I came across the following three statements about relations. I understand why the statements are true, but I am not sure how to demonstrate them mathematically.
In the following, $A,B$ are sets and $R$ is a relation.
(i) $R[A \cup B] = R[A] \cup R[B]$
Proof: $A \cup B$ consists of elements both in $A$ and $B$, and thus $R[A \cup B]$ consists of the image of $A \cup B$ under the relation $R$. Both common and uncommon elements of $A$ and $B$ will be present in $A \cup B$, and thus their corresponding images will appear in $R[A \cup B]$.
On the other hand, $R[A] \cup R[B]$ will consists of the elements of $R[A]$ and $R[B]$.
Since the union operation does not lead to loss of elements in a set, we will end up retaining all the common and uncommon elements of the images of sets $A, B$ and $A \cup B$. Thus, ensuring that the left and right hand sides are equal.
(ii) $R[A \cap B] \subseteq R[A] \cap R[B]$
Proof: The intersection operation can lead to loss of elements, i.e. elements that are not common in the two sets. Thus the $A \cap B$ can be an empty set. But the images of $R[A]$ and $R[B]$ can have common elements even whem $A$ and $B$ themselves do not have common elements. Thus the set $R[A] \cap R[B]$ will have elements that are images of the common elements of $A$ and $B$, and also the common images of the uncommon terms of $A$ and $B$. Thus, $R[A \cap B]$ will be a subset of $R[A] \cap R[B]$.
(iii) $R[A - B] \supseteq R[A] - R[B]$
Proof: The operation can lead to loss of elements. Thus the $A - B$ can be an empty set. But the images of $R[A]$ and $R[B]$ can have common elements even when $A$ and $B$ themselves do not have common elements. Thus the set $R[A] - R[B]$ will not have elements that are the common images of the uncommon elements of $A$ and $B$. On the other hand $R[A-B]$ will maintain those common images of the uncommon elements of $A$. Thus, $R[A] -R[B]$ will be a subset of $R[A-B]$.
For (ii) and (iii) the "subset of" and "superset of" relations will become equality when the $R$ becomes mapping.
I would like to be able to write the above proofs mathematically. How could I do so?
To show $R[A \cup B] = R[A] \cup R[B]$ for a relation $R \subset X \times Y$, $A,B \subset X$, we have to show two inclusions.
So take any $y \in R[A \cup B]$; this means that there exists $x \in A \cup B$ such that $(x,y) \in R$. Then either $x \in A$, and then $y \in R[A]$, or $x \in B$ and then $y \in R[B]$. In either case $y \in R[A] \cup R[B]$, as required. So $R[A \cup B] \subseteq R[A] \cup R[B]$.

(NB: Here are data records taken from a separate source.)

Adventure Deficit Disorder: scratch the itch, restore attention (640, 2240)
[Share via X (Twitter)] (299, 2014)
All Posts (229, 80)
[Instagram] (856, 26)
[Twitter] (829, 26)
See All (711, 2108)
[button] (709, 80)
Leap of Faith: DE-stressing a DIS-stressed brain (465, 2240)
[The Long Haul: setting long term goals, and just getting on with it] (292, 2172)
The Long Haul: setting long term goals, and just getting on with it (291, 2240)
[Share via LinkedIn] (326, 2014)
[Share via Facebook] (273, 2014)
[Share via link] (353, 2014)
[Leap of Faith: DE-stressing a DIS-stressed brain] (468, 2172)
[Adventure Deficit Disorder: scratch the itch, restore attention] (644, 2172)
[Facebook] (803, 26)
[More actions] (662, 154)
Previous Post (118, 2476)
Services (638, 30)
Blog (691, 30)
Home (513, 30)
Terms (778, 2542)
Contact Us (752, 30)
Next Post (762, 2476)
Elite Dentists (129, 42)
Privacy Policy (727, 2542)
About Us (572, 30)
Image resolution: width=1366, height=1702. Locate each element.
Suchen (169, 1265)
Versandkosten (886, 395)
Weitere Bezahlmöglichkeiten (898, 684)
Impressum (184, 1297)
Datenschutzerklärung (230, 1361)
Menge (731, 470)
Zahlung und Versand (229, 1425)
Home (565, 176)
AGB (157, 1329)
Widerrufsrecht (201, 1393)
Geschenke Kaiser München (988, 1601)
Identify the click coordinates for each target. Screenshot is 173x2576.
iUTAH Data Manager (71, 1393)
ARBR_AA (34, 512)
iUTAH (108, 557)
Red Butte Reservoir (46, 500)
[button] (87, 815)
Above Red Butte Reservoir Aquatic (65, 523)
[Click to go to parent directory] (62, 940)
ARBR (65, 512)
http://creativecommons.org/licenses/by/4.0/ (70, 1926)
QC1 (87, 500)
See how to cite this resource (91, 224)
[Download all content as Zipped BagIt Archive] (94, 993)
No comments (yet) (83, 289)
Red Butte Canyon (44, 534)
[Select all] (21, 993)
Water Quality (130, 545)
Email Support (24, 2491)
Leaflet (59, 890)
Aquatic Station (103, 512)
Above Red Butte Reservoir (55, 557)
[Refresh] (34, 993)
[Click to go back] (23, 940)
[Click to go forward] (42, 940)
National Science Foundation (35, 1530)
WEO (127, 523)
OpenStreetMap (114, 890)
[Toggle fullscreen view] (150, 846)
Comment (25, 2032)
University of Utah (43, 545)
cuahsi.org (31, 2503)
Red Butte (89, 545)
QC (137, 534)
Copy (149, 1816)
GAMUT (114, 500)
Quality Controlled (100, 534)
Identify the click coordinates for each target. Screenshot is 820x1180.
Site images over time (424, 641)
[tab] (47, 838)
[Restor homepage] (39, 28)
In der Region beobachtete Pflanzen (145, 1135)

Reversely, take $y \in R[A] \cup R[B]$. Then $y \in R[A]$ or $y \in R[B]$. In the former case there is some $x \in A$ with $(x,y) \in R$, and in the latter there is some $x \in B$ with $(x,y) \in R$. In either case, $x \in A \cup B$, so $y \in R[A \cup B]$. So $R[A] \cup R[B] \subseteq R[A \cup B]$.
The other cases are handled similarly, but we only have to show one inclusion..